- [Your assignment]: When you reach the line containing "Task: Click the TV", start transcribing exactly and continue through the last line of the data, skipping every picture.

- [Provided records]:
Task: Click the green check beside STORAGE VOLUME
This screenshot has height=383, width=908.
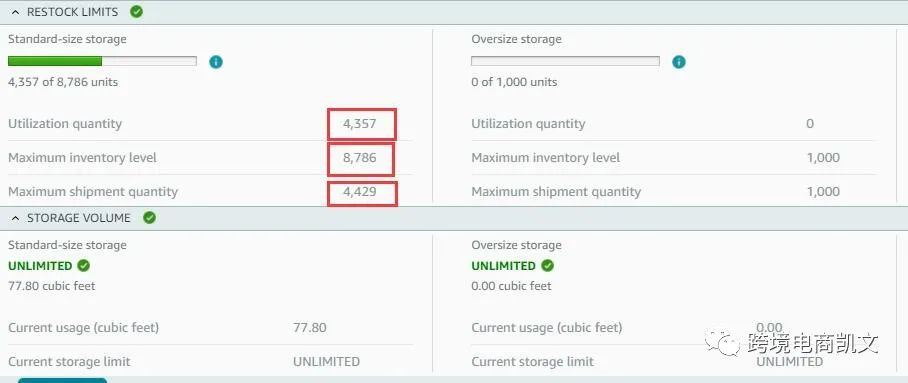Action: coord(149,218)
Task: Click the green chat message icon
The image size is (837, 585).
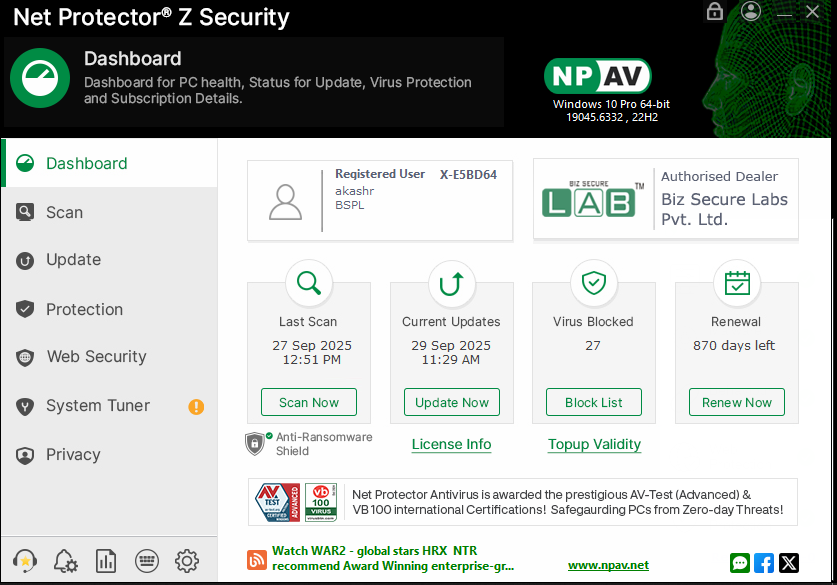Action: (x=740, y=563)
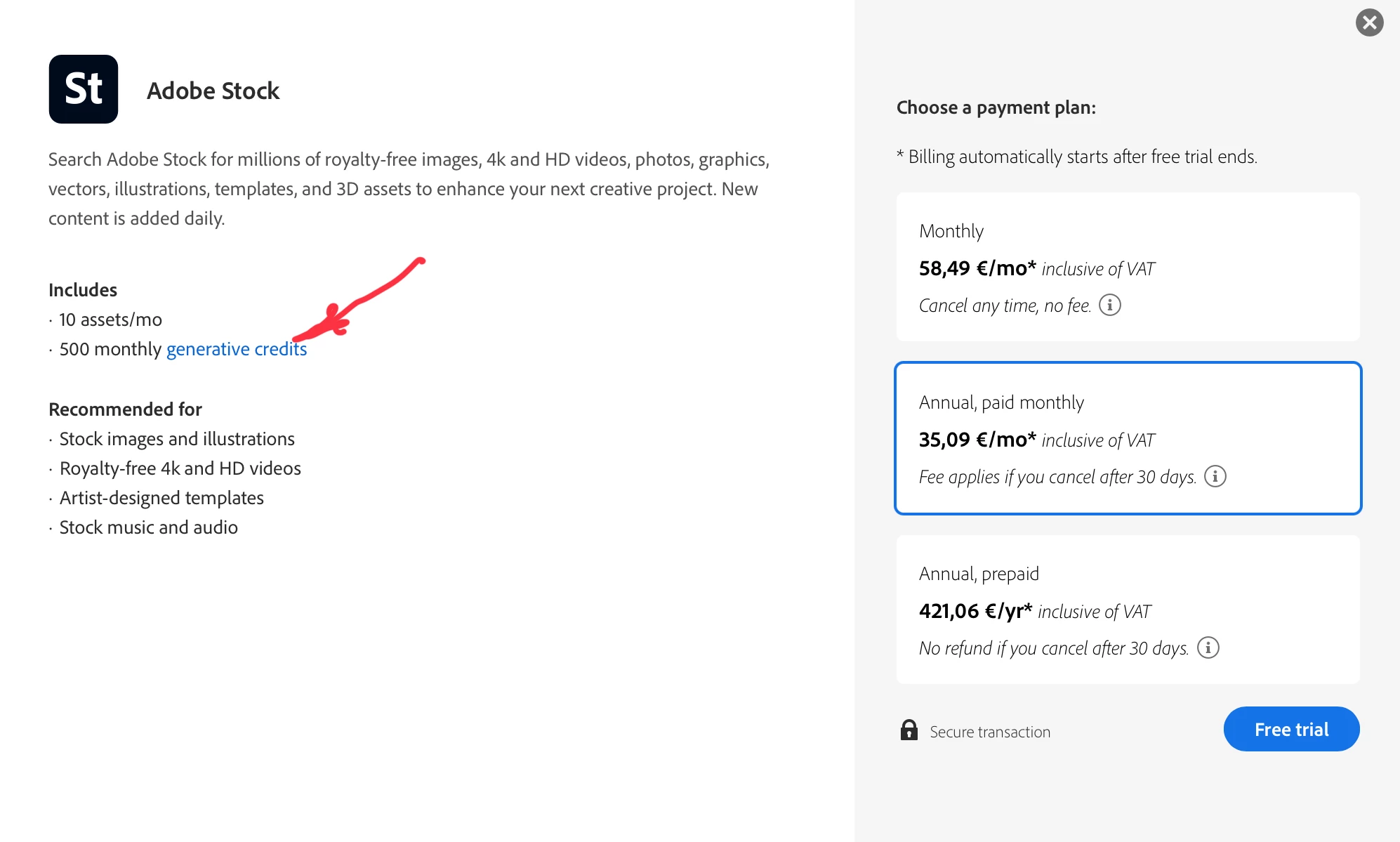1400x842 pixels.
Task: Open the generative credits link
Action: (237, 349)
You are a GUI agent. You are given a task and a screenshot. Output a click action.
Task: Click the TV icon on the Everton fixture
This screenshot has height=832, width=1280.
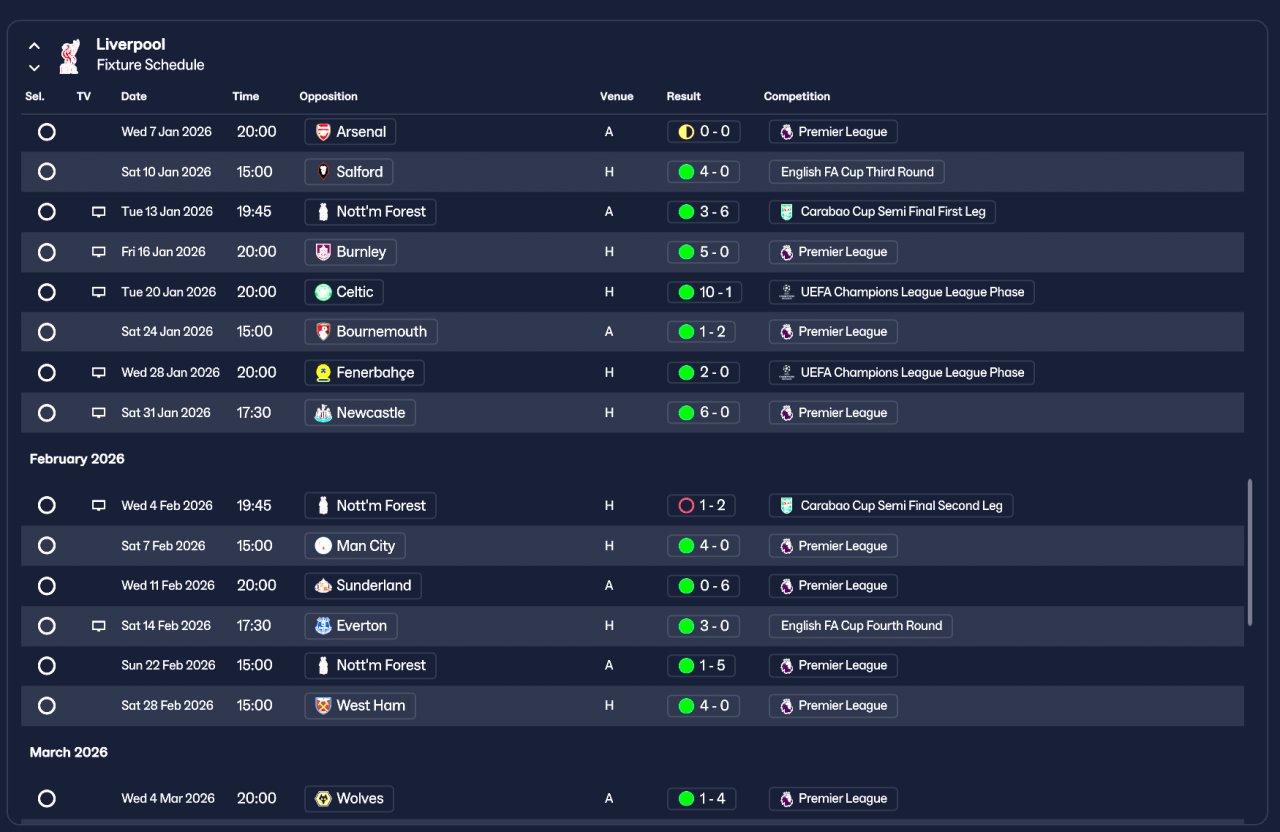coord(98,626)
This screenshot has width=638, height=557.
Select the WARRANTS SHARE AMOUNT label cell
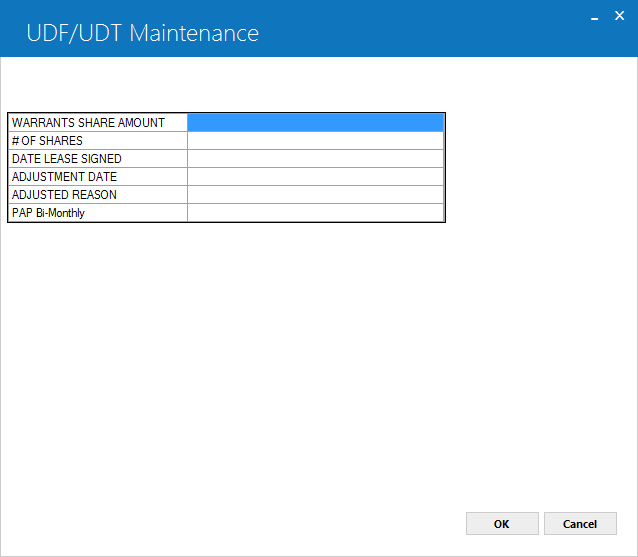(x=98, y=122)
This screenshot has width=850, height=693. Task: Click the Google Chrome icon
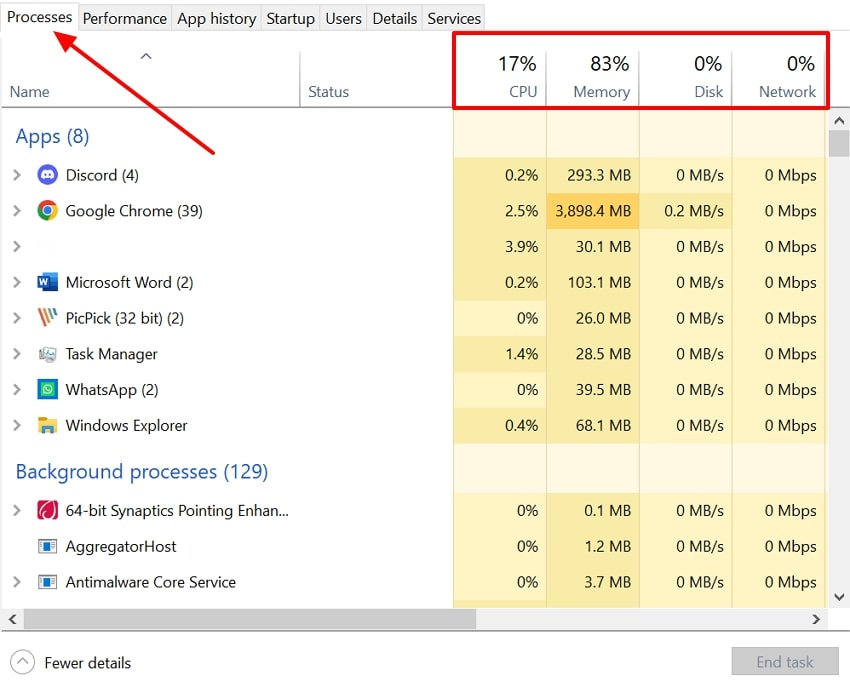[x=47, y=211]
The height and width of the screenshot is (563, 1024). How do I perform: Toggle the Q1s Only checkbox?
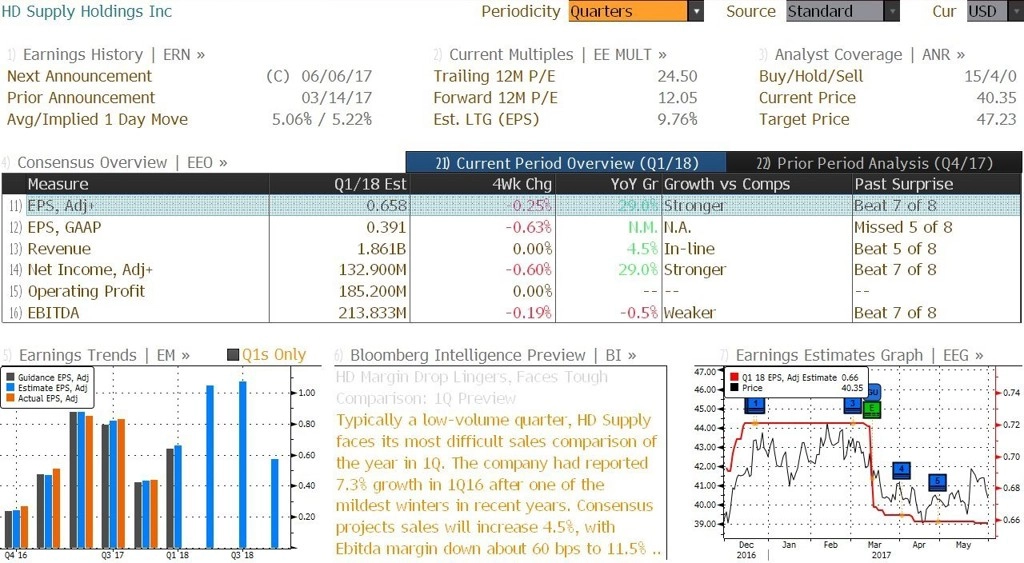click(233, 355)
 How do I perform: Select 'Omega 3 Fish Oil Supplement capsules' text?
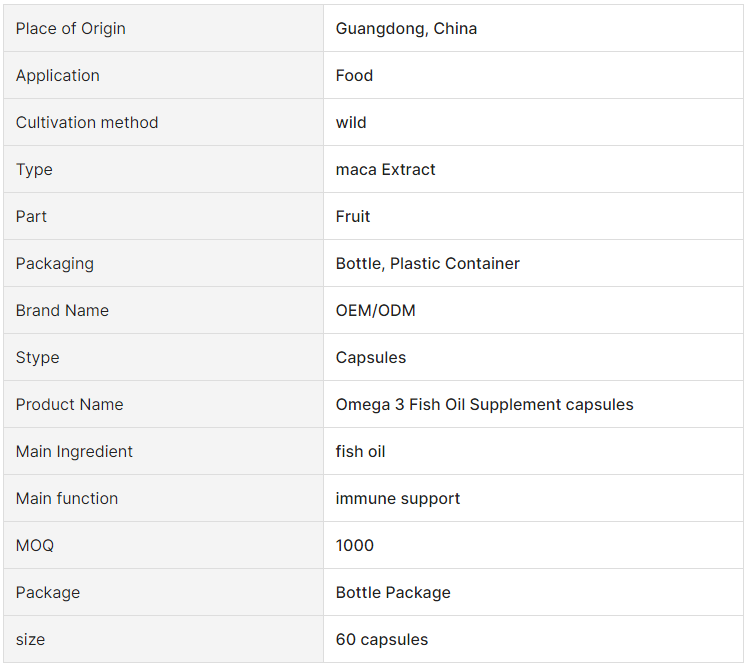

- [Finished exercise]:
Task: Click the TV icon on the Everton fixture
This screenshot has height=832, width=1280.
coord(98,626)
This screenshot has width=638, height=557.
Select the WARRANTS SHARE AMOUNT label cell
(x=98, y=122)
This screenshot has width=850, height=693. Task: Click the Google Chrome icon
[x=47, y=211]
The height and width of the screenshot is (563, 1024). How do I perform: Toggle the Q1s Only checkbox?
click(233, 355)
 How do I perform: Select 'Omega 3 Fish Oil Supplement capsules' text?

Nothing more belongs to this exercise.